L’Nindien Houma, ou Chacta, montre chevrettes, chaouis, ouaouarons. Mais aussi bouches de coton, têtes cuivrées et cocodries.


En vérité, tout comme le Micmac là-haut à Port-Royal avant lui . . .


Et alors, la maison est bâtie. Le champ est labouré et puis planté.

Dans la Louisiane. En français, tout renaît.


Laissez le bon temps rouler. Et asteure, en 2019, moi le maudit Français, je rêve dorénavant en français louisianais . . .


Et puis l'huile coule, Sweet Crude la Maudite (ou p’têt ben la bénie ?), I will not speak French at school. I will not speak French at school. Cadien c’est pas cultivé, Cadien, c’est pas américain. So sad, so sad à la fin, I can no longer speak French with Maman and Papa . . .


However, asteure, year after year, I'm still running on Mardi-Gras. Et sur KVPI, Jim Soileau tient bon et sert toujours sa bonne tasse de café (en) français. Gombos, jambalayas, fais dodo, nous autres, on est toujours icitte. Malgré tout ça, toute cette maudite histoire-là, on est toujours là. Arsenault, Thibodeaux, Guidry et Landry. Et aussi Robicheaux, Marceaux ou Fontenot . . . Nos patronymes, et à travers eux nos papas, parlent pour nous et ne nous trahissent pas !

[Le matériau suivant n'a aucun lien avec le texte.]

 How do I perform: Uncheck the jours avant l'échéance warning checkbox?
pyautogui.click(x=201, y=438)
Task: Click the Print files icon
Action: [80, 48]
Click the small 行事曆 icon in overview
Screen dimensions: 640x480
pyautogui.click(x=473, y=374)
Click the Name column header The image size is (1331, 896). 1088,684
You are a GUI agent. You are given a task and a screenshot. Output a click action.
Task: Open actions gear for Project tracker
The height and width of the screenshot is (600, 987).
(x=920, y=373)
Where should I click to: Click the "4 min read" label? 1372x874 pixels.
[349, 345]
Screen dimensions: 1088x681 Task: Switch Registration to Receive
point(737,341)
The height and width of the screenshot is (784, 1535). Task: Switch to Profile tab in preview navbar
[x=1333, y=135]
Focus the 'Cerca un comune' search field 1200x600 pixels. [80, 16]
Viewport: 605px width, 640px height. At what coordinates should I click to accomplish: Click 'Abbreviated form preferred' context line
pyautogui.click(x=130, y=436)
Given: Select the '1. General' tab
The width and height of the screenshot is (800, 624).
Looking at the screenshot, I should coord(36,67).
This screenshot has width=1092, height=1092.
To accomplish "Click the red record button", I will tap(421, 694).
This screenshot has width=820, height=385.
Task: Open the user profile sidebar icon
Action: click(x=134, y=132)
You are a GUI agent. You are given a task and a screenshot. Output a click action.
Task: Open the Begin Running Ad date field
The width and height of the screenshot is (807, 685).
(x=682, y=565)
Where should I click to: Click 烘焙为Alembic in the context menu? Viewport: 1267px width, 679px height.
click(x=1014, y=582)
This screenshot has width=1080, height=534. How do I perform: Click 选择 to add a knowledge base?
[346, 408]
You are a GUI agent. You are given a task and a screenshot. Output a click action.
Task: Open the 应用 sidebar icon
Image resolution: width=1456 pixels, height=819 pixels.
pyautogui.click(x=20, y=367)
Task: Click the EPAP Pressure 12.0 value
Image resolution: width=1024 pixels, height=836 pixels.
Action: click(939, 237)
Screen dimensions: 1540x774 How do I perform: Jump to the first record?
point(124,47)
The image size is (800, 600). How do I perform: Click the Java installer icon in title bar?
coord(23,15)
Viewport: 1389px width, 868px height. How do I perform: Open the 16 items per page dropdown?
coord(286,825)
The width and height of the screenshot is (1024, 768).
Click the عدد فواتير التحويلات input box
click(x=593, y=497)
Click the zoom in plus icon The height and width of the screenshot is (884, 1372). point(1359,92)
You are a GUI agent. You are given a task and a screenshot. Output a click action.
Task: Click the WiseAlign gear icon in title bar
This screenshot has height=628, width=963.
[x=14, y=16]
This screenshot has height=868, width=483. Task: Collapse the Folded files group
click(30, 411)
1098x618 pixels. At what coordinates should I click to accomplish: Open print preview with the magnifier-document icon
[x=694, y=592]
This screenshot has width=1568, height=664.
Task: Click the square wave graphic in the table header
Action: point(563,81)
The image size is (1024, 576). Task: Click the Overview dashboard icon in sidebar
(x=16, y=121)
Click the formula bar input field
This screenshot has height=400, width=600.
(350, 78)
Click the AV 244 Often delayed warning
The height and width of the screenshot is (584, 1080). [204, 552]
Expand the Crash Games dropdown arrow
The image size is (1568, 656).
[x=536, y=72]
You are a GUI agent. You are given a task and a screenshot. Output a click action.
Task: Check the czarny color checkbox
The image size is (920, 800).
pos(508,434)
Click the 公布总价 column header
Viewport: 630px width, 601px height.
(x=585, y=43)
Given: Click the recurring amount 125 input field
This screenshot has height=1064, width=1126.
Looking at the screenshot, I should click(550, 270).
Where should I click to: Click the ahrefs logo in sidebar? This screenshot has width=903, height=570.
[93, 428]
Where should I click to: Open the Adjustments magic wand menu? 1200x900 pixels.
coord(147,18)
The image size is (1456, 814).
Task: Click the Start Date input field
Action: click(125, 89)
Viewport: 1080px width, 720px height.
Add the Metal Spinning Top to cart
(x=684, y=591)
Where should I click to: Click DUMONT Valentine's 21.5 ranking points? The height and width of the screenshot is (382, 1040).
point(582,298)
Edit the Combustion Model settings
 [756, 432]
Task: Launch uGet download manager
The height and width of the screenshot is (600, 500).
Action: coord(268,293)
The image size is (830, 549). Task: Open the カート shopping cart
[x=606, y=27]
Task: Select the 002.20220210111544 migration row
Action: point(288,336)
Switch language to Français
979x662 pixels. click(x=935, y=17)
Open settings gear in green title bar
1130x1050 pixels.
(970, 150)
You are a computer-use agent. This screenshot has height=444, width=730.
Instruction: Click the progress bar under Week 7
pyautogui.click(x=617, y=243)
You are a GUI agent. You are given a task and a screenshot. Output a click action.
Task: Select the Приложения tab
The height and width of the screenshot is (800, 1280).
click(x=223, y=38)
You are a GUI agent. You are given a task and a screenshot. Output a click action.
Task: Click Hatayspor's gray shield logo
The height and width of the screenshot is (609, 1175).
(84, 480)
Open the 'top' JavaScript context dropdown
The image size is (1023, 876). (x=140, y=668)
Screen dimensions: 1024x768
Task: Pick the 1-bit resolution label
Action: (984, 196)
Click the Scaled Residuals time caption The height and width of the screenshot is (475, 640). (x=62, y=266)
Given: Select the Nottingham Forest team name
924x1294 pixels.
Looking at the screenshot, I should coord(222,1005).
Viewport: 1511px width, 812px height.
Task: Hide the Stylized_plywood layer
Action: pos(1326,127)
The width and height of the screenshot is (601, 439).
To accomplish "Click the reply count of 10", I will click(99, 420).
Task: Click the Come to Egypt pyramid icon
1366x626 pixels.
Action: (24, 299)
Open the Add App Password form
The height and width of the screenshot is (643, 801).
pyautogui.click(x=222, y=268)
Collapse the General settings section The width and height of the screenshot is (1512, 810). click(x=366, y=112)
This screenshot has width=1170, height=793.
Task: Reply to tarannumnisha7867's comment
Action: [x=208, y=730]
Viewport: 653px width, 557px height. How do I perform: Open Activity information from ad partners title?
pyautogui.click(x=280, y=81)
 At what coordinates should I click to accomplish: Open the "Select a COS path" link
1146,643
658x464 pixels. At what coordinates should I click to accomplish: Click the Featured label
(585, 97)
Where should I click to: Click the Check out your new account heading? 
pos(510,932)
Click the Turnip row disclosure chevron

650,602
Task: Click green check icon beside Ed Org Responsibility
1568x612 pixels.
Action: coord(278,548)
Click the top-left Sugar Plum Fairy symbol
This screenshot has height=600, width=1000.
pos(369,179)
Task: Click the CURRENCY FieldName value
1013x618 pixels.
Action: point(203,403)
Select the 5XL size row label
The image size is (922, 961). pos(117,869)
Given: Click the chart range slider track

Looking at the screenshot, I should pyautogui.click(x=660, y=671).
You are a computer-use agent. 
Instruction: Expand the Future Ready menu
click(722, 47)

Alors ça lâche pas. Vous-autres les chers sœurs et frères lâchez pas, rien, nothing at all. Alors zou, les p’tits enfants, plouf dans l’immersion ! Et moi, le maudit Français qui plus fait rien asteure qu’à rêver en français louisianais, ça fait qu’j’m’accroche et qu’ça peut plus davantage m’lâcher . . .


Hey hey hey ! Hé hé hé ! Du fond d'l’Acadiane retentit tout ce grand cri de la joie, de la renaissance. Et j'entends la descendance qui fait du sacré train dans l’maïs ! Avec les p'tits cochons de la boucherie et toute la band’ du Jourdan et d’ses Rôdailleurs. Et pis, s’en vient toute l'huile bénite (celle-là, c’est sûr) des Sweet Crude . . . Ouais, possible, elle est p’têt la dernière génération, mais elle m’semb’ quand même ben parée et avec elle, j’crois pas qu’la fin du monde en français va jamais arriver . . .


Ça fait qu’en vous écoutant jaser, je braille encore et toujours, malgré les 250 ans passés . . . Mais la patate me lâche pas, me lâchera jamais, et la fierté qu’on a icitte de vous-autres fait asteure tout mon bonheur.


 

Jérôme Nédeau est ingénieur en informatique et en génie industriel en France. Il a vécu à Montréal pendant presque deux ans il y a vingt ans, et il se passionne pour l'histoire de la Nouvelle-France et pour la cause des Français d'Amérique, qu'ils soient Cadiens, Houmas, Fransaskois, Créoles de la Louisiane, d'Haïti ou d'ailleurs.